── TEXT ──

What is the Life Expectancy of the Aluminum Cased Batteries?
- Factor 1: Depth of Discharge…Percentage of Capacity Used Per Cycle.
- DOD, short for the Depth of Discharge, is used to describe how deeply the battery is discharged. If we say a battery is 100% fully charged, it means the DOD of this battery is 0%, If we say the battery have delivered 30% of its energy, here are 70% energy reserved, we say the DOD of this battery is 30%.
-Factor 2: Discharge Rate, The AMPS Divided by the Capacity - To Read the Chart Above, Here are Some Examples
A. All Numbers are at a 1C Discharge Rate, Which is Aggressive…
B. At a 90% Depth of Discharge, Your Batteries Will Provide 2400 Cycle to 80% State-of-Original-Capacity (SOIC)
C. At a 10% Depth of Discharge (Say, Engine Starting) Your Batteries Will Provide 35,000 Cycles Until 80% SOIC. Beyond 35,000 Cycles the Battery is Still Functioning But Gradually Losing Capacity, but not Performance
D. Conclusion: By recharging a lithium ion battery more frequently, thus reducing the DOD (depth of discharge), the battery cycle life is Increased. Solar is very often a beneficial method to reduce DOD and increase life!
Step 9: Bottom Balancing
I found my cells occasionally got a bit too high and triggered an alarm on the Celllog8 I monitor the cells on.
I also noticed my battery pack capacity seemed to be lower than it should be so I decided to try a bottom balance this time .
I drained my battery pack until one of my automatics cut it out and then balanced from there .
Because one cell dropped more quickly than the rest to 2.5V that was enough to trigger the pack off via the controller in my case . I have a cut off at 25 volts on the charger , 24.4 volts on the Inverter, and 20 Volts on the BMS and the alarm on the celllog8 is set to 24.5V ....So in my case I started a bit high .

───
── THE DATA ──

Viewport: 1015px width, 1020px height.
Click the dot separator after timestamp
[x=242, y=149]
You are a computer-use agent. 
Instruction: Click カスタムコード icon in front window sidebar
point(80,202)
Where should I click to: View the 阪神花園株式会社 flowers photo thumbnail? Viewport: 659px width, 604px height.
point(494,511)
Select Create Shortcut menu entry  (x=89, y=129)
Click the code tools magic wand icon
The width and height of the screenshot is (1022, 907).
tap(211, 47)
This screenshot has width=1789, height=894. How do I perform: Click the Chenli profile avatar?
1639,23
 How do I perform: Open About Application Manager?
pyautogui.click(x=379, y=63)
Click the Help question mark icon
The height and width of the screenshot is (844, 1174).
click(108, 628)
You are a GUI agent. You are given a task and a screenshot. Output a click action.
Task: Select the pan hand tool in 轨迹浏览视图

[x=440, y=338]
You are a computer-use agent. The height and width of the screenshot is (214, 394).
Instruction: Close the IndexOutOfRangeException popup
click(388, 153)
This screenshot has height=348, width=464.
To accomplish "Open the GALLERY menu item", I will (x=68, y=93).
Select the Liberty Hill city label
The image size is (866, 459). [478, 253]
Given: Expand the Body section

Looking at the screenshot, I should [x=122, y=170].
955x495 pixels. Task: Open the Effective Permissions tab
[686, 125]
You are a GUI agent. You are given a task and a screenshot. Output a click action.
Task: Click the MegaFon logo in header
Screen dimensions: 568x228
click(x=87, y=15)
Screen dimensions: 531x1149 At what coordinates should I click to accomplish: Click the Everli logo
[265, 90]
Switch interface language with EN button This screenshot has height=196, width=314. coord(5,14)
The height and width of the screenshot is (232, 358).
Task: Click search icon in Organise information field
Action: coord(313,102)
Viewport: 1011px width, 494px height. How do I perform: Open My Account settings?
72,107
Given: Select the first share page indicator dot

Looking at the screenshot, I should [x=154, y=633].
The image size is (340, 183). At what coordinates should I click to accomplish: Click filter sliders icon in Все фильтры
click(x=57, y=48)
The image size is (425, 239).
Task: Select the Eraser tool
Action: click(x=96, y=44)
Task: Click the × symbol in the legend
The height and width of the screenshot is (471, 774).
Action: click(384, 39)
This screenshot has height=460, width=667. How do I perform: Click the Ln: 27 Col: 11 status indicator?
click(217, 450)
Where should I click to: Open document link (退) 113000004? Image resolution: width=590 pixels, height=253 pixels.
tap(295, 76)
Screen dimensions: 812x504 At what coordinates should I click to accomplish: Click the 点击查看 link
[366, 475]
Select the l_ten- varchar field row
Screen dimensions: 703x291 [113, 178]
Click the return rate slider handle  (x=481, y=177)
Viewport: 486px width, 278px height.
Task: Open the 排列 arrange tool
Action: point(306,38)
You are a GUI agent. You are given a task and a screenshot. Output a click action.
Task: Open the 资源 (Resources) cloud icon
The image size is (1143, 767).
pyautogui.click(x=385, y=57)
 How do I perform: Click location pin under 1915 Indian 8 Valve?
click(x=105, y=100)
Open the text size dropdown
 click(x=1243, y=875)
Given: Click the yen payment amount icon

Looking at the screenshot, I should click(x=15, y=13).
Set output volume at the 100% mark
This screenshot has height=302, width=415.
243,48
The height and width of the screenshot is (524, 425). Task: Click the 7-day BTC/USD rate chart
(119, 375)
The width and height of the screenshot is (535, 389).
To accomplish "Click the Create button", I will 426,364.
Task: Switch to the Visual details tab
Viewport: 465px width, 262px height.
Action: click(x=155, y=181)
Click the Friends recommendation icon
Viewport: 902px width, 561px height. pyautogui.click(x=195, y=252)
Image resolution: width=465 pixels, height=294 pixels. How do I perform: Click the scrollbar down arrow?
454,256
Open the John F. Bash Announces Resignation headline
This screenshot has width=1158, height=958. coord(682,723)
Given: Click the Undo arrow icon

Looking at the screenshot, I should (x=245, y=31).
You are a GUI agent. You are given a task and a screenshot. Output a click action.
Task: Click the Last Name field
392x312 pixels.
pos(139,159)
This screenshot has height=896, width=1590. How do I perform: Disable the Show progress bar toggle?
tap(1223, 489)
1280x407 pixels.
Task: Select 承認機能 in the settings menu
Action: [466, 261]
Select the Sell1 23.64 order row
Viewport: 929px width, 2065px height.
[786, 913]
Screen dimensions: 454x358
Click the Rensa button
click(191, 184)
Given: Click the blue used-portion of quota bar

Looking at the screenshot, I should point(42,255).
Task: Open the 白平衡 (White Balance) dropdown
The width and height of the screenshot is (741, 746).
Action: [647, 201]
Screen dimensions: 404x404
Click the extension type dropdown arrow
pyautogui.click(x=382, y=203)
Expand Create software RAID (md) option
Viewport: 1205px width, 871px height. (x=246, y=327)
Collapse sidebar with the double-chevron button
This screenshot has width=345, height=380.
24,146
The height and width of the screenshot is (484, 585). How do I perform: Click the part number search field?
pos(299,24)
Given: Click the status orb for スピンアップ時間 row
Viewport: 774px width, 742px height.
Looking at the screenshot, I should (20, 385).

───

## WORK ITEM A
Answer these questions about the battery text:
(i) At a 10% depth of discharge, how many cycles will the batteries provide until 80% SOIC?
(ii) What cut-off voltage is set on the inverter?
(iii) To what voltage did one cell drop, triggering the pack off via the controller?
## WORK ITEM B
Can you reproduce the battery text word for word, from "Step 9: Bottom" to "from there ."?

## TASK RESPONSE A
(i) 35,000 cycles
(ii) 24.4 volts
(iii) 2.5V

## TASK RESPONSE B
Step 9: Bottom Balancing
I found my cells occasionally got a bit too high and triggered an alarm on the Celllog8 I monitor the cells on.
I also noticed my battery pack capacity seemed to be lower than it should be so I decided to try a bottom balance this time .
I drained my battery pack until one of my automatics cut it out and then balanced from there .